Money was initially created so that a person could acquire more through exchange than what he could acquire trying to produce everything for himself. No doubt, this has allowed the average person to be able to enjoy other goods and services that only the wealthy could enjoy. Throughout his labor he could not only supply his basic needs but he could now enjoy higher standards of living. Here, it is the need to provide for the family's basic needs that make money important and it is the desire for improved standards of living that drives people to want to make more and more of it.
It can be argued that almost every problem that man (mankind) has, can either be solved, or gone with money. Money provides the best education, the best health care, the best dental care, the best cars, the best foods to eat, the best vacations to go on … and the list goes on.

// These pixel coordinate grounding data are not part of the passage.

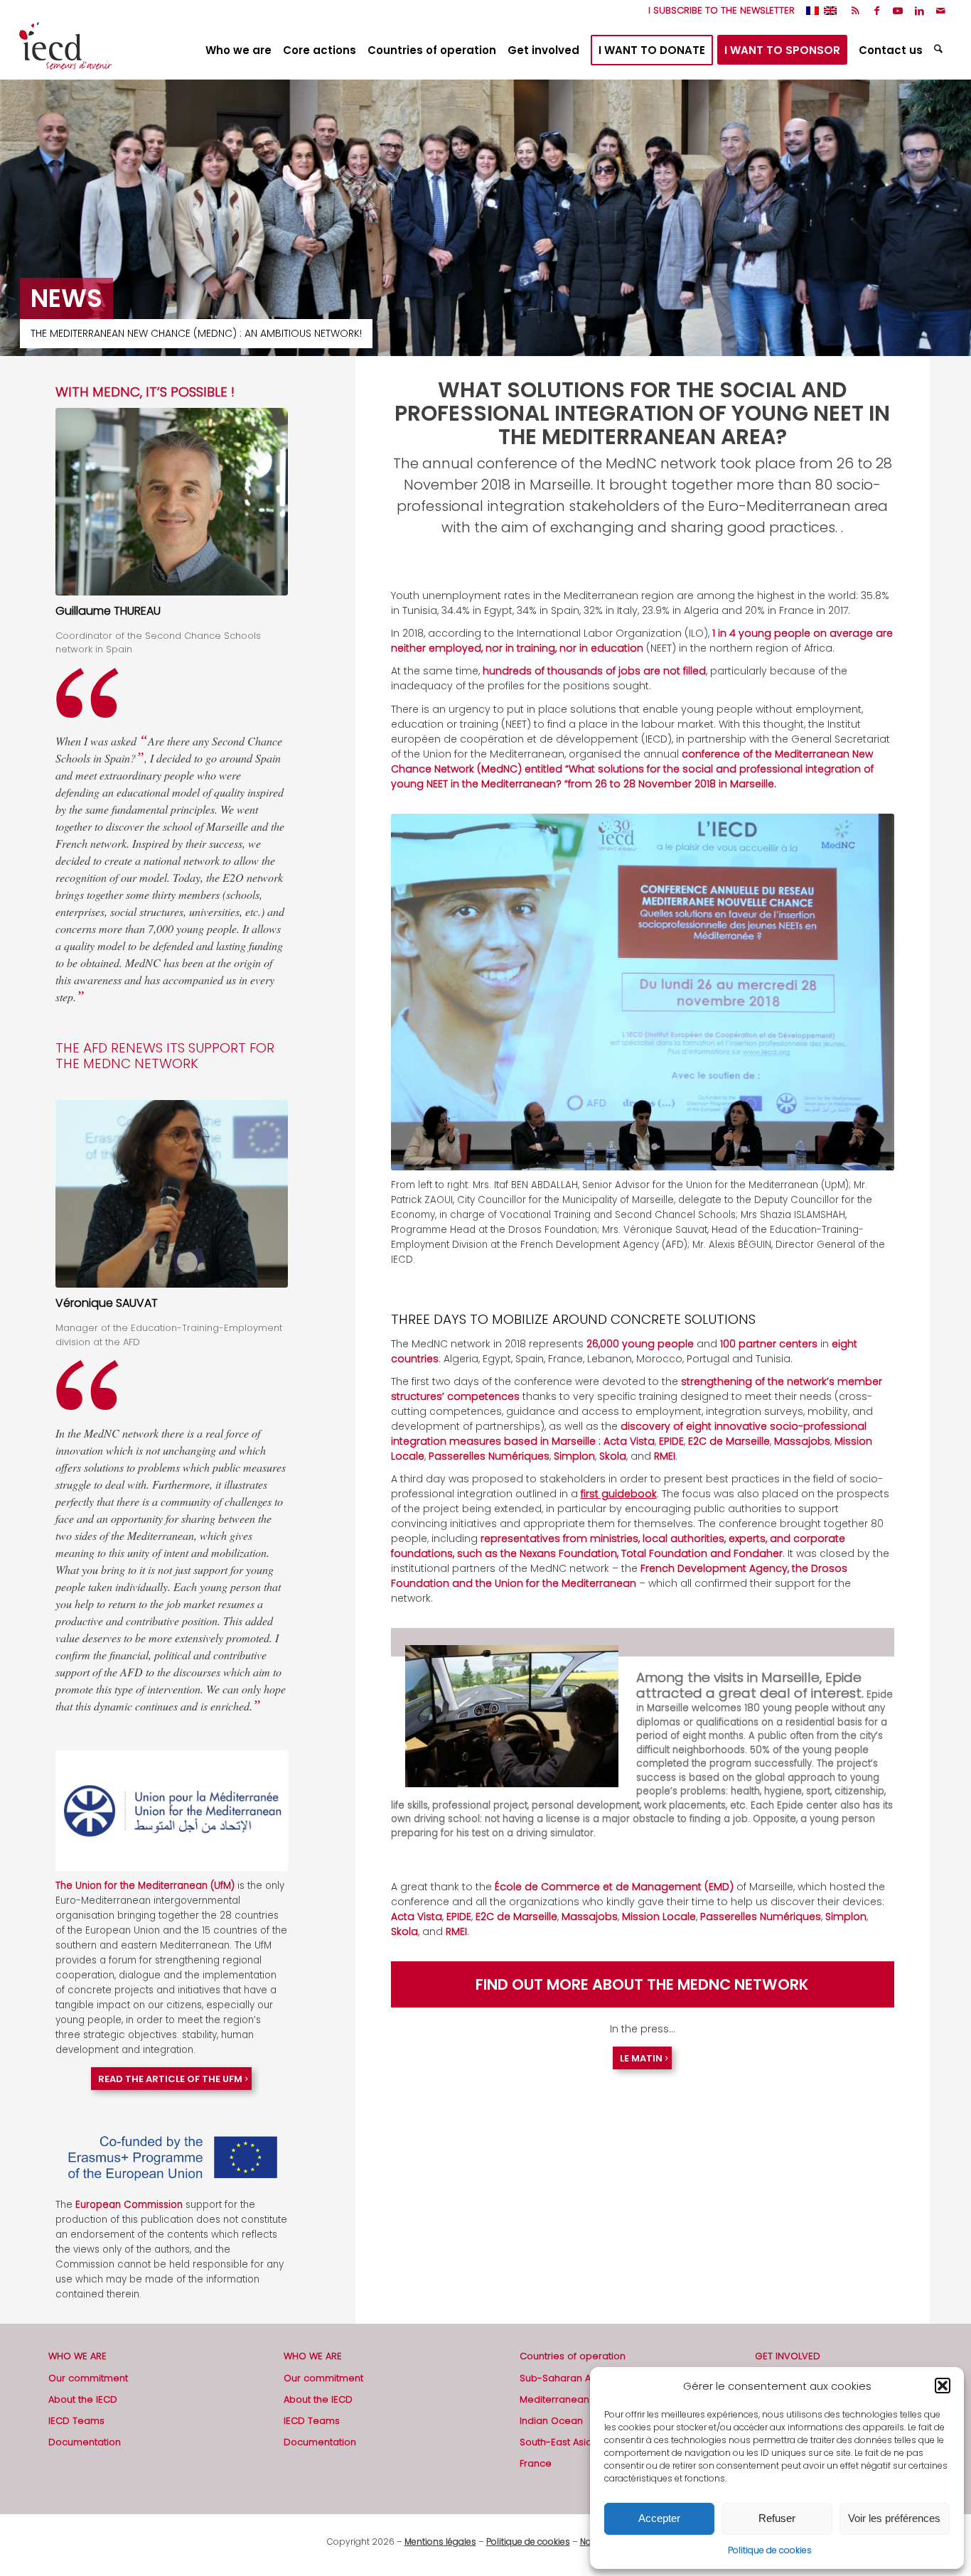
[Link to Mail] (941, 10)
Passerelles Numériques (489, 1456)
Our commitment (88, 2378)
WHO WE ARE (77, 2356)
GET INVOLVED (787, 2356)
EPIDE (671, 1441)
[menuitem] (718, 10)
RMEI (664, 1456)
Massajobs (802, 1441)
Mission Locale (659, 1916)
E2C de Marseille (729, 1441)
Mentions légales (440, 2541)
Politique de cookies (770, 2550)
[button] (942, 2385)
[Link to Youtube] (898, 10)
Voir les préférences (894, 2518)
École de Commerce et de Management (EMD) (614, 1887)
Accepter (659, 2518)
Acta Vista (629, 1441)
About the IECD (82, 2399)
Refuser (776, 2518)
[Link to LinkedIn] (919, 10)
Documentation (84, 2442)
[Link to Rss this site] (855, 10)
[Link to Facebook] (877, 10)
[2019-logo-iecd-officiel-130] (65, 50)
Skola (612, 1456)
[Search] (940, 50)
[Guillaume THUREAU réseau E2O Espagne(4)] (171, 502)
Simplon (574, 1456)
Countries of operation (573, 2356)
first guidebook (619, 1494)
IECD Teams (76, 2420)
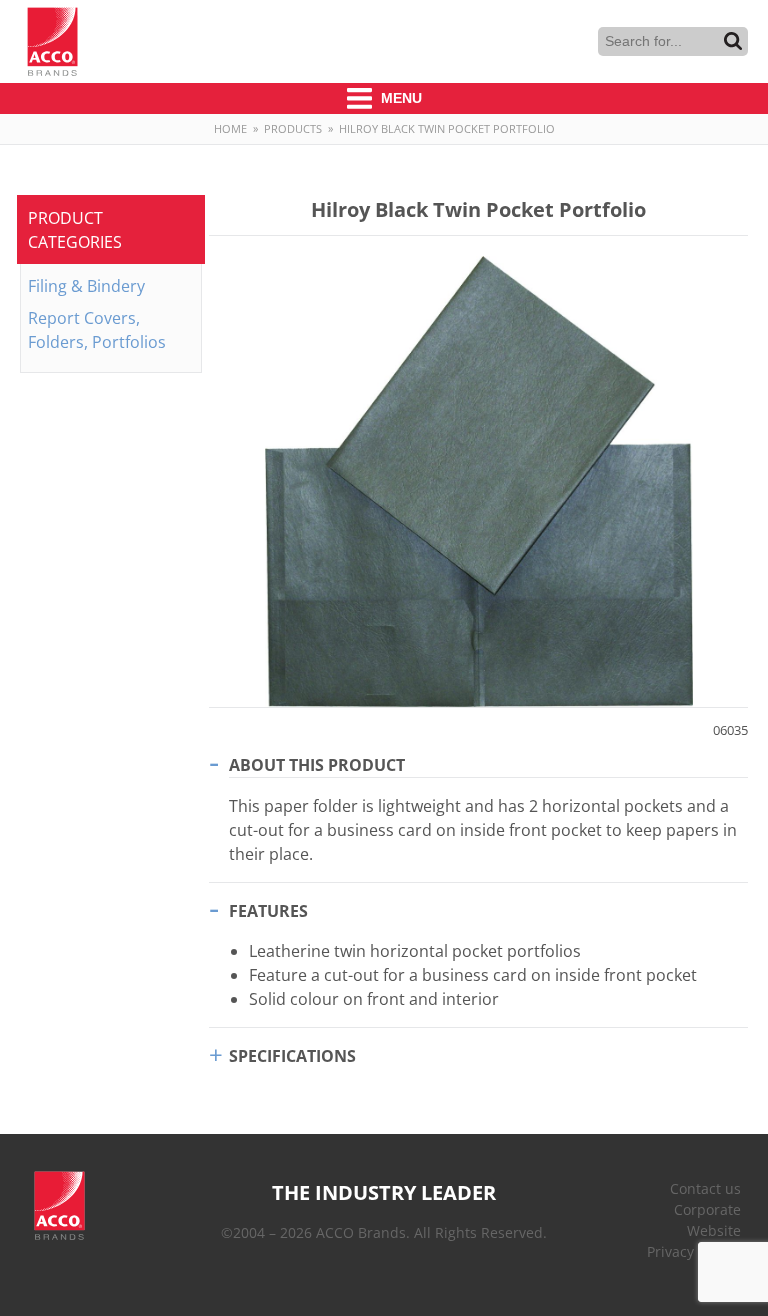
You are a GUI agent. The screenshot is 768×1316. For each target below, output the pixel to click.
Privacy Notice (694, 1251)
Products (293, 128)
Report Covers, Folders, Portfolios (97, 330)
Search (733, 41)
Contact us (705, 1188)
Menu (399, 98)
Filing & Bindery (86, 286)
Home (230, 128)
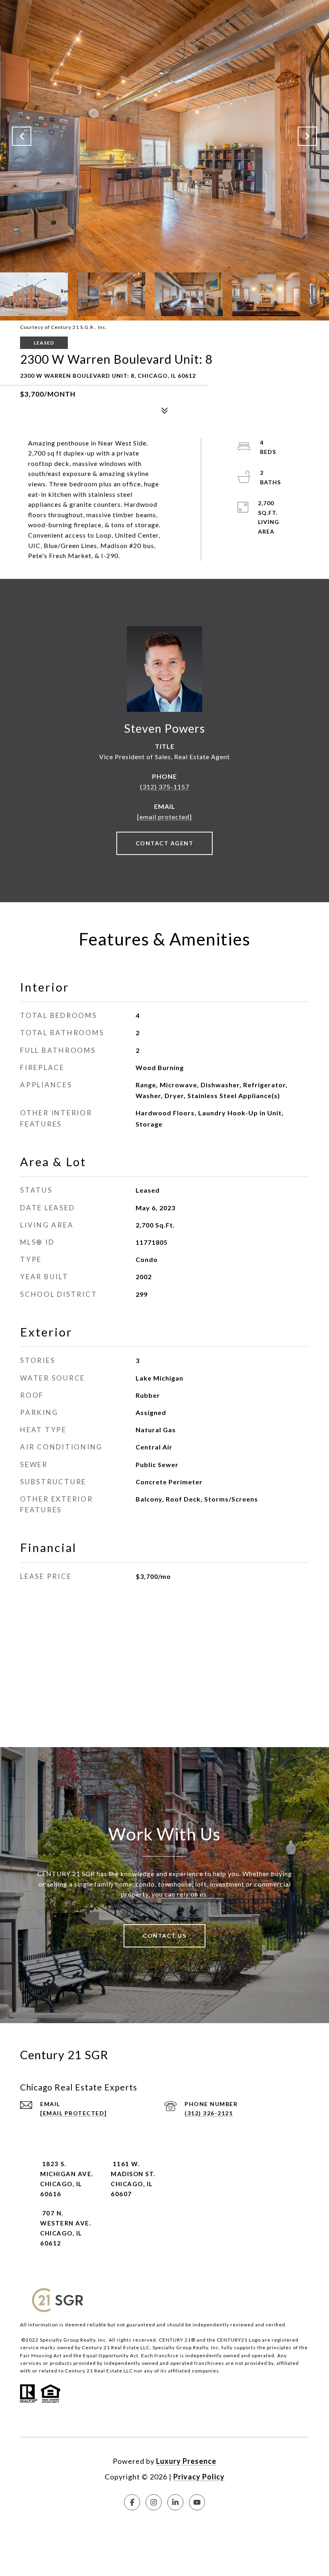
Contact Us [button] (164, 1935)
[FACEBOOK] (132, 2502)
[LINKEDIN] (175, 2502)
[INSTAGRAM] (154, 2502)
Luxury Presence (186, 2461)
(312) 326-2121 (209, 2113)
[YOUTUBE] (197, 2502)
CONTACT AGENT (165, 843)
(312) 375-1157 (164, 786)
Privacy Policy (199, 2476)
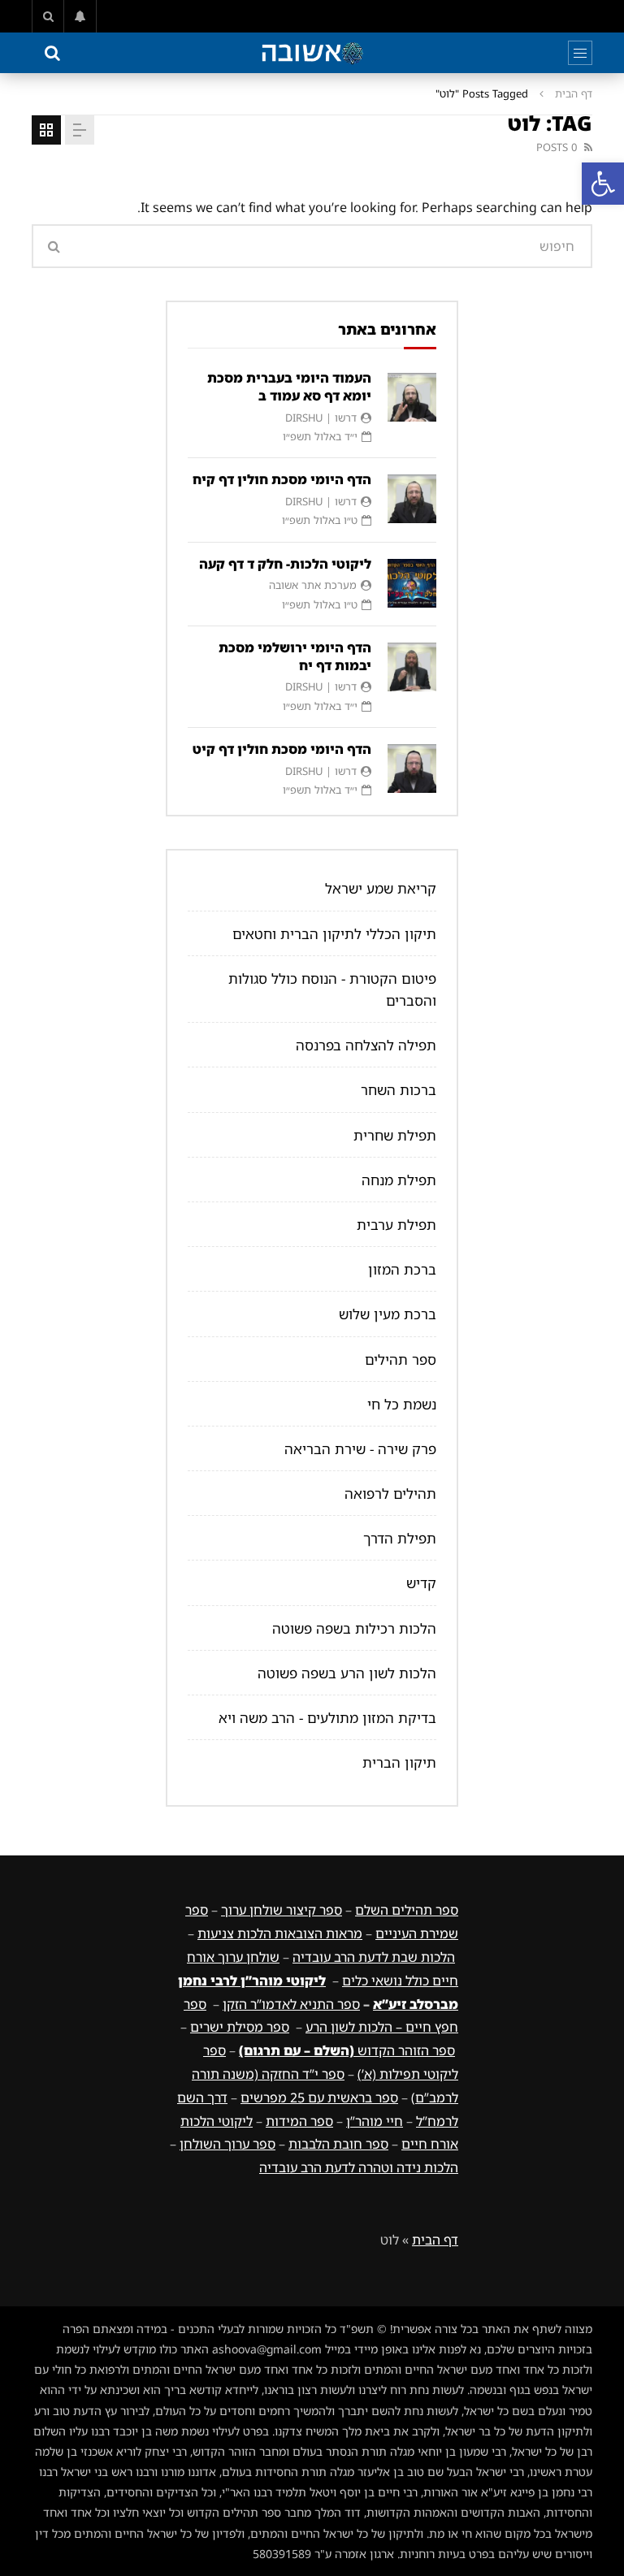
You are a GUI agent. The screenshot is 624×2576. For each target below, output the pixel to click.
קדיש (421, 1583)
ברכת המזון (402, 1269)
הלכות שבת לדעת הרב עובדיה (373, 1957)
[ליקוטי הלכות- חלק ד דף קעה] (412, 583)
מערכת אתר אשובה (313, 585)
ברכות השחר (398, 1089)
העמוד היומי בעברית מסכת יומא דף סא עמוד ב (289, 387)
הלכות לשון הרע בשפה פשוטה (347, 1673)
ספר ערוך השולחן (227, 2144)
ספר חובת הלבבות (338, 2144)
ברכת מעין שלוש (387, 1314)
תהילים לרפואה (390, 1493)
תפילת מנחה (399, 1180)
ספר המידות (299, 2121)
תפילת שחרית (394, 1135)
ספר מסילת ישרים (239, 2027)
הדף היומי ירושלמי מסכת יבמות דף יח (295, 656)
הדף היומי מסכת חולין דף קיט (282, 749)
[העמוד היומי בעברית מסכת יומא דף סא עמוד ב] (412, 397)
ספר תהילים (400, 1359)
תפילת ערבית (396, 1224)
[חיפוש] (48, 16)
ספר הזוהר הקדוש (347, 2050)
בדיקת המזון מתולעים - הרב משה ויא (327, 1717)
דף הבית (573, 93)
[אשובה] (312, 53)
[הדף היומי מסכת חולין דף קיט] (412, 768)
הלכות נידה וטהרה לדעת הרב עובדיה (358, 2167)
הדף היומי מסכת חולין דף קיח (282, 479)
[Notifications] (80, 16)
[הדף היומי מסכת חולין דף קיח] (412, 498)
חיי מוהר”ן (374, 2121)
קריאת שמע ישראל (380, 888)
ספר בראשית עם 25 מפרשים (319, 2097)
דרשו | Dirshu (321, 417)
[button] (603, 183)
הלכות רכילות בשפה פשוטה (354, 1628)
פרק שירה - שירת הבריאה (360, 1449)
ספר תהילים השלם (406, 1910)
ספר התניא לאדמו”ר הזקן (291, 2004)
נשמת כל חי (401, 1404)
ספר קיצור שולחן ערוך (281, 1910)
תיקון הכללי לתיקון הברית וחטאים (334, 933)
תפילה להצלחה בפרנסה (366, 1045)
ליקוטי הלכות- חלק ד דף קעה (285, 564)
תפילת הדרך (399, 1538)
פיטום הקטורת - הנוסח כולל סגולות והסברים (332, 989)
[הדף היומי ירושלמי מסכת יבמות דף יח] (412, 667)
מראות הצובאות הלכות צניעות (279, 1933)
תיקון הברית (399, 1762)
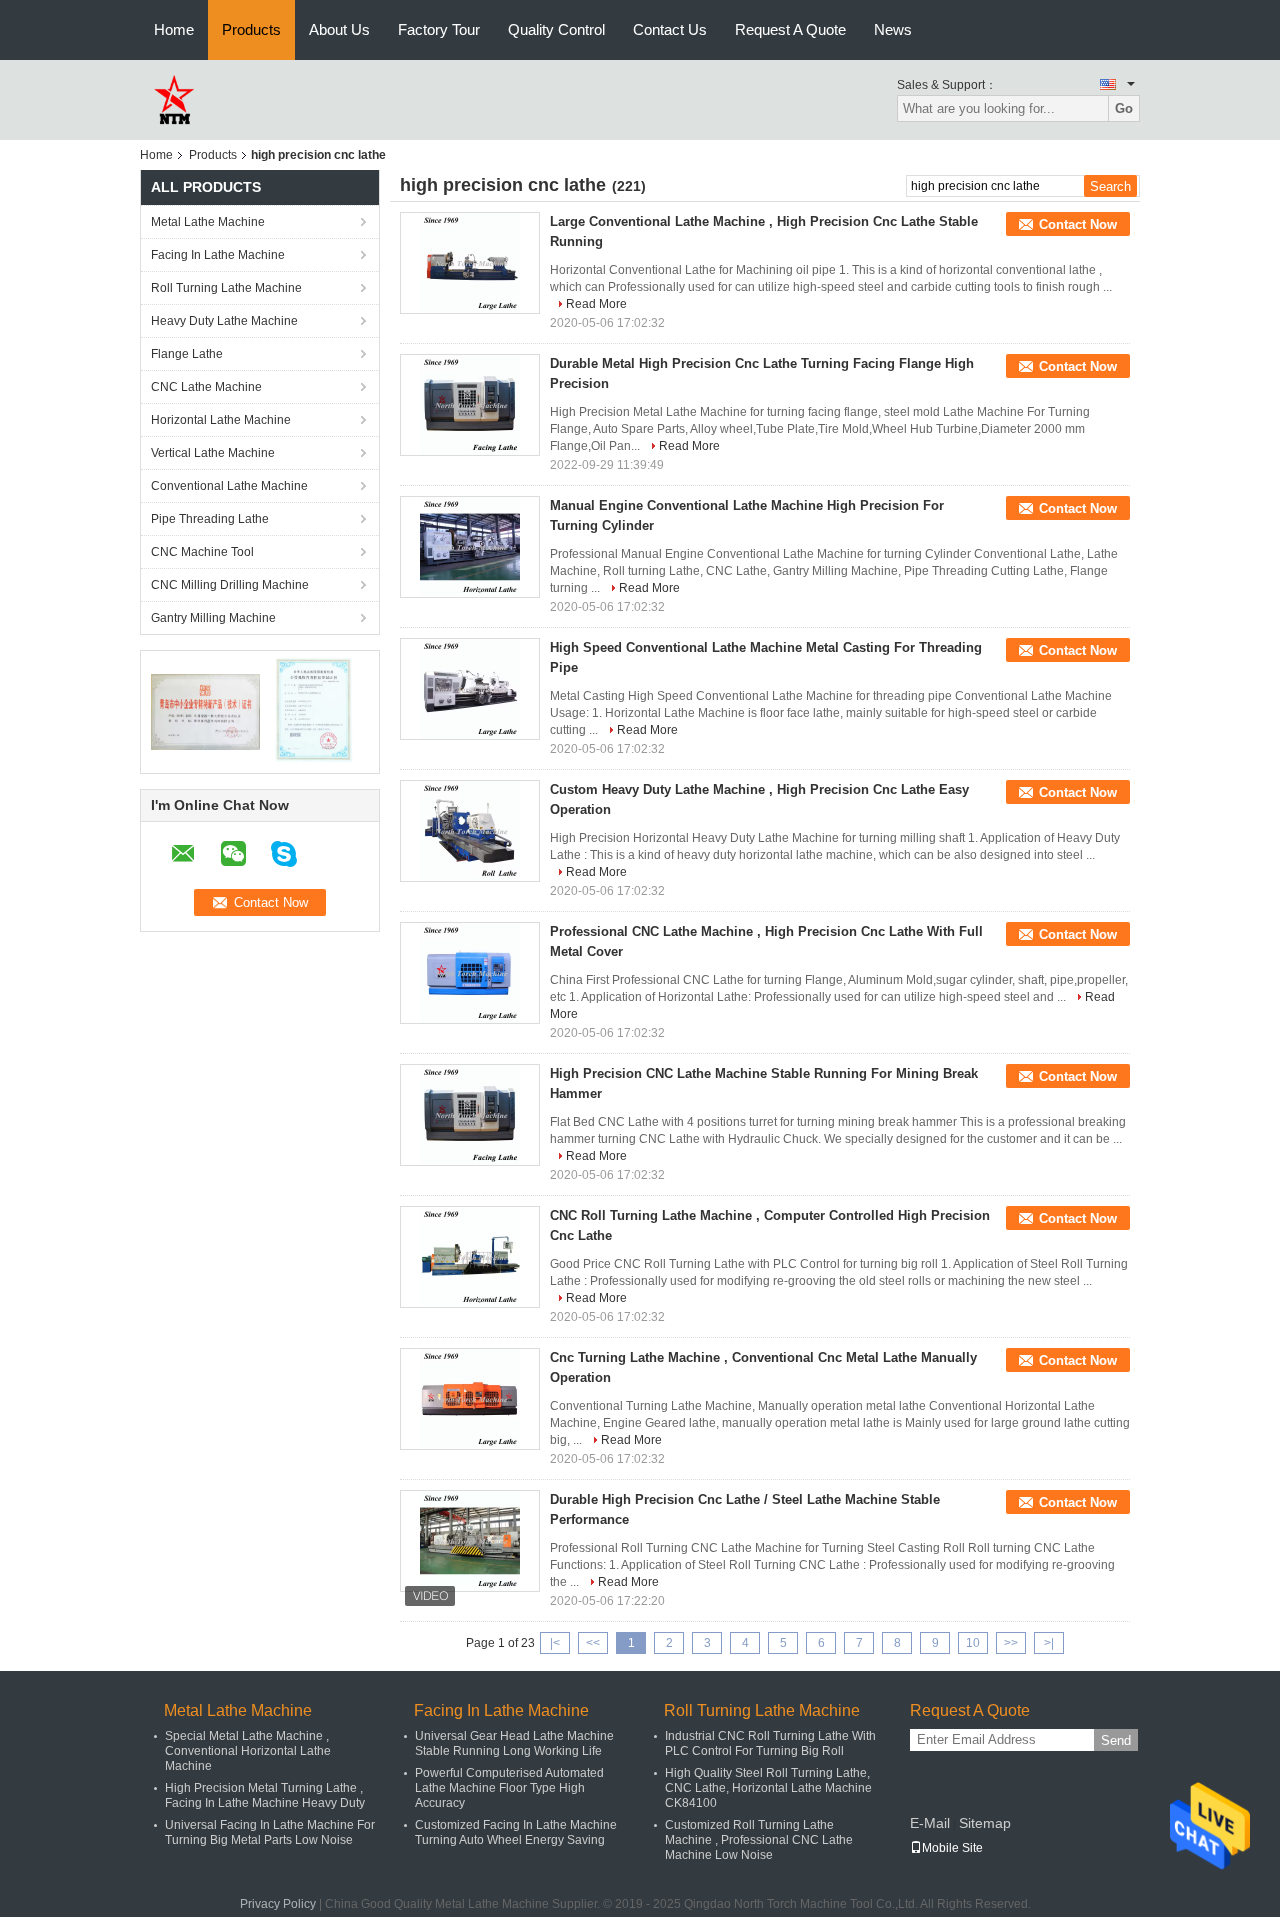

The undeniable proof however, of the importance of money, is the staggering statistics on world poverty. According to World Bank statistics 1.4 billion people live on less than $ 1.25 per day; 1 billion children live in poverty; 640 million live without adequate shelter; 270 million have no access to health services; and nearly a billion people entered the 21st century unable to read a book or sign their names. These facts are mind-boggling.
We the privileged few few before have a responsibility not only to ourselves but to the world to get serious about making not just money but lots of money and to teach others to do the same. That's the only way that we'll make a serious impact over time in reducing those statistics. It is all well and good to give billions of dollars in aid annually, but billions also need to be given to financial education.